Die Friedenskonferenz vom Wochenende hoch über dem Vierwaldstättersee verdankt ihre «Geburt» nicht einem Zufall, aber doch einer sehr aussergewöhnlichen Konstellation. Nur mit der spezifischen Interessenlage zweier Länder, der Ukraine und der Schweiz, ist zu erklären, weshalb man diese kuriose Grossveranstaltung aus dem Hut zauberte. Bern und Kiew erkannten Anfang Jahr beide eine attraktive Chance für sich. Aber die beiden ziehen nicht am selben Strick – und dadurch verwandelt sich der Bürgenstock in ein Minenfeld.
Die Interessenlage der Regierung in Bern ist klar: Sie würde sich gerne als erfolgreiche Vermittlerin profilieren. Es wäre ein Befreiungsschlag. Die Schweiz ist unter Druck geraten wegen ihrer international unverständlichen Neutralitätspolitik und ihrer als schäbig empfundenen Hilfeleistungen an die Ukraine. Ein spürbarer Beitrag zum Frieden wäre da der Beweis, dass die Solidarität der Schweiz andere Formen annimmt, aber nicht minder wichtig ist. So müsste man sich nicht den Widersprüchen der überholten Neutralitätspolitik stellen und könnte weitermachen wie bisher.
Bühne für Selenski
Die Ukraine hat erst recht ein Interesse an erfolgreichen Schritten in Richtung Frieden. Aber da enden die Übereinstimmungen bereits. Kiew geht von völlig anderen Voraussetzungen aus. Als Präsident Selenski im Januar Bern für die Organisation eines Friedensgipfels anfragte, wollte er seinen eigenen Zehn-Punkte-Friedensplan vorantreiben. Auf dessen Basis hatten sich Vertreter von mehreren Dutzend Ländern bereits viermal zu Konferenzen getroffen – ein Gipfel erschien Selenski als Mittel, um noch mehr internationalen Rückhalt zu schaffen. Russland wurde aus Selenskis Friedensformel mit Absicht ausgeschlossen; der unerfüllbare Forderungen stellende Kreml soll vielmehr isoliert werden.
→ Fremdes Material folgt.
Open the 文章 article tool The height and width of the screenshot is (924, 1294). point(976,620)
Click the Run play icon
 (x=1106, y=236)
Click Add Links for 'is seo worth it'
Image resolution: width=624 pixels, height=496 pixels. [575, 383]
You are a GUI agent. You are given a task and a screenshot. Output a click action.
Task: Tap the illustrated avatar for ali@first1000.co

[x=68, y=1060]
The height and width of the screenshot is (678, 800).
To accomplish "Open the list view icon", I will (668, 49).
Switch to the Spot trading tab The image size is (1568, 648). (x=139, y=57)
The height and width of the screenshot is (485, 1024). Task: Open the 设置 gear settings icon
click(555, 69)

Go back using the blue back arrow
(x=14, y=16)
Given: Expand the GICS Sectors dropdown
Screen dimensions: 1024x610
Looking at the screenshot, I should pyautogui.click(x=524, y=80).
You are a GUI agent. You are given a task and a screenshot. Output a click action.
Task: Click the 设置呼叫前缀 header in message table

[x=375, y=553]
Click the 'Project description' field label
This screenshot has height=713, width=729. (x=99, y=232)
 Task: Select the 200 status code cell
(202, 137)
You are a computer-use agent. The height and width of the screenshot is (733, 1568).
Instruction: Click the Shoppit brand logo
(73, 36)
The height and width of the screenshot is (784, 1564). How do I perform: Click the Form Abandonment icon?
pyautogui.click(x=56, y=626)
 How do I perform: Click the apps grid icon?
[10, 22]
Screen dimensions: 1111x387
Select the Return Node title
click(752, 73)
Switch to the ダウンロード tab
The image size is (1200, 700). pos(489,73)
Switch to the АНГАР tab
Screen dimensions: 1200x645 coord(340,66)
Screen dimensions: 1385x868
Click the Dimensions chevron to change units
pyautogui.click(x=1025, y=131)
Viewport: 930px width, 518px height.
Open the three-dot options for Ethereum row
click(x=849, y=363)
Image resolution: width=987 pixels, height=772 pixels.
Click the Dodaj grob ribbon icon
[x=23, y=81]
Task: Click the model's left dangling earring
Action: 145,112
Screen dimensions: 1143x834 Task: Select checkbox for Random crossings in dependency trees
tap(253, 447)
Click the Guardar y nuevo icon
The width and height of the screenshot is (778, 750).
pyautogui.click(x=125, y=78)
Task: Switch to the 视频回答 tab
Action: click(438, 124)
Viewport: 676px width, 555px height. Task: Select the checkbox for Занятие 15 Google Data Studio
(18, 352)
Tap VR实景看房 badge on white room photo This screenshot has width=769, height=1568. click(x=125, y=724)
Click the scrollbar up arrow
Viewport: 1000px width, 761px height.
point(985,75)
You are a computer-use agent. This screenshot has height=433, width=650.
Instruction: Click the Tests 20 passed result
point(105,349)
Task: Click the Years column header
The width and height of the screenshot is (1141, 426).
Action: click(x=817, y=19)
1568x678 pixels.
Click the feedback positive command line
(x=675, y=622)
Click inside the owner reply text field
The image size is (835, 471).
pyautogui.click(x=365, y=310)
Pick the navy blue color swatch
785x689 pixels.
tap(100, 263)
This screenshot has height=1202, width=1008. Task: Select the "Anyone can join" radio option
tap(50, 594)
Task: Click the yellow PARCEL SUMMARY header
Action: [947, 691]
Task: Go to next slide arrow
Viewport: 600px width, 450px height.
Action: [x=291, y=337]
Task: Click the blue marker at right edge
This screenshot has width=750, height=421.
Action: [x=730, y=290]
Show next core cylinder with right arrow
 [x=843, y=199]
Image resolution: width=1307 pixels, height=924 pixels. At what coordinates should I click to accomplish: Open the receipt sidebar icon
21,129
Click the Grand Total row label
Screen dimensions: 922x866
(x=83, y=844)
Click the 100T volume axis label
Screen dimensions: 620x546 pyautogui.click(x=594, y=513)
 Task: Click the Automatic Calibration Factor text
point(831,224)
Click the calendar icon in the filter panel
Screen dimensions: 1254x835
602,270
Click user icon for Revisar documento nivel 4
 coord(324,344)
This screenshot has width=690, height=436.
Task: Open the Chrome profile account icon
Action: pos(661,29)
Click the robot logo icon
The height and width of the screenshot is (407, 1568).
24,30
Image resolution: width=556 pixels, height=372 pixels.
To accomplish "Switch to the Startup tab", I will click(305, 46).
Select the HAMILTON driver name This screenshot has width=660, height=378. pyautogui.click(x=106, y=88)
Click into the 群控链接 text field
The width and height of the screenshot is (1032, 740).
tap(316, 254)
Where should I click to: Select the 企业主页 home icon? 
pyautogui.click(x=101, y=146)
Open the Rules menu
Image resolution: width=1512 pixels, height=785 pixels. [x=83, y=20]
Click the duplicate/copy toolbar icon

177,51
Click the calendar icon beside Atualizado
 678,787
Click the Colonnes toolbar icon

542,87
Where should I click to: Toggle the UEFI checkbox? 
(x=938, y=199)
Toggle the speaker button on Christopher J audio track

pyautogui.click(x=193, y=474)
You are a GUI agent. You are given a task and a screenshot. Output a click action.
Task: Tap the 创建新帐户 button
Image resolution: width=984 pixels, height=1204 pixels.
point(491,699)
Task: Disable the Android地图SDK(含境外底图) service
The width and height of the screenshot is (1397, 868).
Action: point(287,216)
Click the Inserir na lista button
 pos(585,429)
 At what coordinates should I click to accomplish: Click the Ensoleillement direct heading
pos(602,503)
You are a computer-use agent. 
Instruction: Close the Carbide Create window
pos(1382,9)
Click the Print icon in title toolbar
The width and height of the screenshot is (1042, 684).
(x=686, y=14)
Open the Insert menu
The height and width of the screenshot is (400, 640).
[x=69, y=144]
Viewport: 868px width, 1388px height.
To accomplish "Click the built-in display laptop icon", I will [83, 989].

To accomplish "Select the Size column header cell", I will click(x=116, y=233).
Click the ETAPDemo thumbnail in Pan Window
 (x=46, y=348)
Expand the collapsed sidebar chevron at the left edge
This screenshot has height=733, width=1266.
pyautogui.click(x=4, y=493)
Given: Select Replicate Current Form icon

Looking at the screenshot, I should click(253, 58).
Damit war die helvetische Bredouille vorgezeichnet. Bern konnte entweder die ukrainische Formel übernehmen und eine Konferenz veranstalten, die auf eine Rückenstärkung für Kiew abzielen würde. Das bedeutete jedoch, den Vorwurf der klaren Parteinahme zugunsten der Ukraine auf sich zu ziehen. Oder man nahm die Position des neutralen Vermittlers ein und liess Raum für gewisse «Kompromisse» mit Russland – zum Preis, dass man damit einen Interessenkonflikt mit der ukrainischen Seite und deren westlichen Verbündeten heraufbeschwor.
Hinzu kommt ein weiterer Gegensatz: Bern und Kiew haben völlig unterschiedliche Vorstellungen darüber, wie man zum Frieden gelangt. Nach einer verbreiteten Schweizer Vorstellung enden Kriege dann, wenn sich beherzte Vermittler ins Zeug legen, die Streithähne an einen Tisch bringen, unermüdlich an Kompromissen feilen und die Kriegsparteien schliesslich zur Unterzeichnung einer Einigung bewegen. Der Bundesrat hat denn auch immer wieder durchblicken lassen, dass er Russland gern mit am Tisch sähe, wenn nicht jetzt, so spätestens beim nächsten Mal. Diese Sichtweise zeugt von einer erschütternden Weltfremdheit und Geschichtsvergessenheit.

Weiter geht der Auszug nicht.